A diferença salarial de género para as mesmas funções e para funções de igual valor encurtou-se.

Não porque tivessem existido medidas extraordinárias, mas porque o salário mínimo nacional aumentou. E as mulheres são quem mais o recebe.

Salário mínimo nacional e não só. Houve um aumento de rendimento que ajudou a encurtar a distância. Creio que o barómetro vai trazer muito conhecimento e detalhado, vai desagregar setores, trazer informação para melhor intervir. O recurso à Comissão para Igualdade no Trabalho e no Emprego são passos importantes que podem ajudar a erradicar esta vergonha que são as discriminações de mulheres por trabalho e valor igual ao dos homens. Por isso, com todo o pacote de igualdade que foi desenhado nestas áreas, lançámos ferramentas importantes legislativas e de natureza técnica e que hoje permitem maior precisão e informação.

E na violência doméstica. Apesar de todas as iniciativas, os números continuam dramáticos. O que está a correr mal?

A violência contra as mulheres torna visível a forma como as desigualdades persistem. Na sua expressão mais dramática, deve indignar, mobilizar e exige um trabalho permanente. Nunca tivemos a capacidade de resposta que temos hoje, com rede de apoio nacional às vítimas, que funciona de forma mais integrada, com o sistema de informação e gestão de uma rede que inclui mais 200 estruturas, com mais coordenação, com a equipa da análise e retrospetiva, que vai permitir uma maior compreensão deste fenómeno, com mais formação e capacitação.

Persiste a ideia de impunidade.

Continua a existir, penso que menor. Há uma maior noticiabilidade e escrutínio sobre o desempenho das entidades envolvidas e em tornar públicos os casos de violência contra as mulheres, a detenção dos agressores. Temos de reforçar que há hoje mais respostas, que funcionam em rede, assinámos, por exemplo, um protocolo com todos os concelhos do Algarve para ter estruturas de atendimento especializado com duas Organizações Não Governamentais. Também o fizemos em Portalegre e em outras áreas.

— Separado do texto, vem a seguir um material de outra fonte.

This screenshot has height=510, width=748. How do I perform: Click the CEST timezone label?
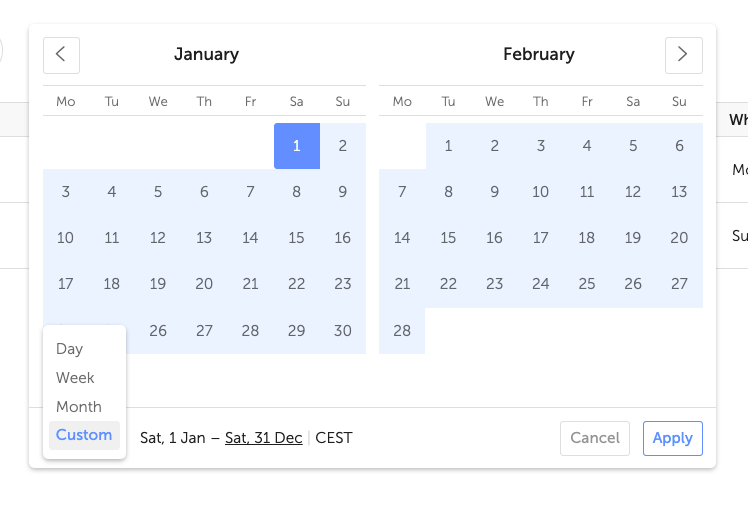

Falou-se na alteração da lei para as questões da violência doméstica. O programa eleitoral do Partido Socialista [governo de que Rosa Monteiro faz parte] pondera mexer na Constituição à luz da violência doméstica, António Costa foi até mais taxativo. Há margem para isto?

Há aperfeiçoamentos a fazer, mas a realidade é que esta não é uma altura, vamos entrar em processo eleitoral. Mas temos as recomendações da Comissão Técnica que nos indicam áreas de trabalho muito concretas.

E quais são as prioritárias para si?

A criação de sistema de informação com dados fidedignos e que permitam a monitorização permanente e a perceção do fenómeno na sua globalidade. A questão da formação em modelos, em análise de casos e com equipas, a grupos mistos e que atuam no território. Já temos este modelo de formação em rede, de intervenção integrada, de trabalho a nível da prevenção.

Vem aí eleições legislativas [6 de outubro]. Se a composição da Assembleia da República se mantiver, gostava de continuar na pasta?

Sempre trabalhei nestas áreas e em trabalhos académicos como professora e investigadora. Gosto de analisar, de criar soluções e de as ver acontecer. Estou sempre disponível para este trabalho.

Está a dizer que sim?

[Riso] Temos de ter sempre disponibilidade para o país.

Mas é possível que tal suceda?

Aquilo que me concentra é fazer o meu trabalho até ao fim, é chegar a outubro com tudo devidamente organizado e deixar esta legislatura com este conjunto de ganhos.

Ficou com o ‘bichinho’ da política?

Acho que esse é um ganho que temos. A minha tese de doutoramento foi sobre Políticas Públicas de Igualdade desde os anos 1970 e foi um tema apaixonante perceber como somos um país ímpar no contexto europeu, com um conjunto de inovações e de abordagem à política e que nos torna especiais e quem passa por estas pastas percebe.

No âmbito académico. E político?

Trabalhei em muitos dossiês e nas políticas de igualdade, trabalho no Ministério há bastante tempo.

Mas a realidade é sempre diferente da investigação.

É bastante mais difícil do que se imagina quando não se conhece. E eu já conheço, mas é sempre muito diferente.